Will NY fracking ban trigger ‘domino effect’ that reaches CA?

nyfracking2California environmentalists and government regulators have long prided themselves in pioneering new rules and restrictions. But now it appears a liberal East Coast state has taken the lead in dealing with one of the day’s most controversial environmental issues. This is from NationalGeographic.com:

New York’s decision to ban fracking for health reasons could reverberate beyond the state, bolstering other efforts to limit the controversial method of drilling for oil and natural gas.

While two dozen U.S. municipalities and at least two countries, Bulgaria and France, have also adopted bans, states have been slower to act. Fracking opponents say New York, which surprised them Wednesday with the boldest move of any state so far, will change that.

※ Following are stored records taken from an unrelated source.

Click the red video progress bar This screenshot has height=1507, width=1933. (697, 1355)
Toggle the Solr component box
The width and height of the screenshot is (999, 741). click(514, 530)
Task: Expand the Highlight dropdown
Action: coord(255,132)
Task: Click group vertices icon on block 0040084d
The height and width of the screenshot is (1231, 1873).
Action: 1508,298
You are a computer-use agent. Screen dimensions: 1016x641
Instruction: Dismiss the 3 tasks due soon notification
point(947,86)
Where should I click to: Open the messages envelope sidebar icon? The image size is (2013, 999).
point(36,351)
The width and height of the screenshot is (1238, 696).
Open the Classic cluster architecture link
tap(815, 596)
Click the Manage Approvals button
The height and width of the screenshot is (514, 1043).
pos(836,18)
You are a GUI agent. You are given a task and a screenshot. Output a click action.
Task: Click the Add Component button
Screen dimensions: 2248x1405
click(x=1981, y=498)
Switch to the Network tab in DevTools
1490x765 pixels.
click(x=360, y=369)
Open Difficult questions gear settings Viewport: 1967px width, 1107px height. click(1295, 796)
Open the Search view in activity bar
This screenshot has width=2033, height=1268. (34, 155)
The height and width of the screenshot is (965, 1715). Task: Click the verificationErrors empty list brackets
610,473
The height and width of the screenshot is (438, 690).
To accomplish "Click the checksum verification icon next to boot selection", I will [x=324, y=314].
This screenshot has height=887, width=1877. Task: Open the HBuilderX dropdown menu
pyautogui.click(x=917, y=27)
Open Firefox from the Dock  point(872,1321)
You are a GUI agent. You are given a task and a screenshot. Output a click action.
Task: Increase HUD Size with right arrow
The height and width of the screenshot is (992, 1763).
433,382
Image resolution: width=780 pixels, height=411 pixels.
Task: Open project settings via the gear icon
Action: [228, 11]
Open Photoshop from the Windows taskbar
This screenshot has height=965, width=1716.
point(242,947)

“It definitely has a national political impact … It really has a domino effect,” says Deb Nardone, director of the Sierra Club’s Keeping Dirty Fuels in the Ground initiative.

She and other activists say the measure could intensify pressure to roll back nascent fracking plans in California, Illinois, Maryland, and North Carolina, and to help secure a permanent ban in the Delaware River Basin, which supplies drinking water for nearly a thousand community water systems in the mid-Atlantic region. It could also buoy efforts in various state legislatures, many of which return for a new session in January.

Anti-fracking measure succeeds in Central Valley

There is little question that California greens will mount an intense new effort to ban fracking. They were intensely disappointed in Gov. Jerry Brown’s seeming agnosticism on whether fracking was bad for the environment when a compromise state law was passed in 2013. Rules stemming from that law will go into effect in July 2015.

Greens’ success last month in getting rural San Benito County to ban fracking, however, could lead to a statewide ballot initiative — not to a new fight with Brown, Republican lawmakers and oil lobbyists over legislation in Sacramento. The victory of the ban in the poor, mostly Hispanic, heavily Democratic county was unsurprising, especially because of the local arguments that suggested fracking would take even more water away from the Central Valley.

A silver bullet to boost Dem turnout?

But one element of the ban’s victory was extremely heartening for Democratic strategists in a constant struggle to find new ways to excite the base and increase turnout. This is from The Los Angeles Times:

Fracking opponents here were vastly outspent by oil companies that fought a measure to ban well stimulation techniques such as fracking, acidizing and steam injection, along with conventional drilling in some areas. With just $130,000, the homegrown campaign managed to draw 57% of San Benito County voters to the polls in a low-excitement midterm election. They held off oil companies that spent nearly $2 million opposing the initiative.

If fear of fracking is such a powerful tool to generate Democratic turnout in a small agricultural county, imagine its potential power to get out college students and marginal voters in a big urban area. Democratic officials are likely to support placement of an anti-fracking measure of some sort on the November 2016 ballot even if they think it goes too far or even if they, like the Obama administration, believes fracking is just another heavy industry.

This strategy isn’t just likely in California but in states across the nation.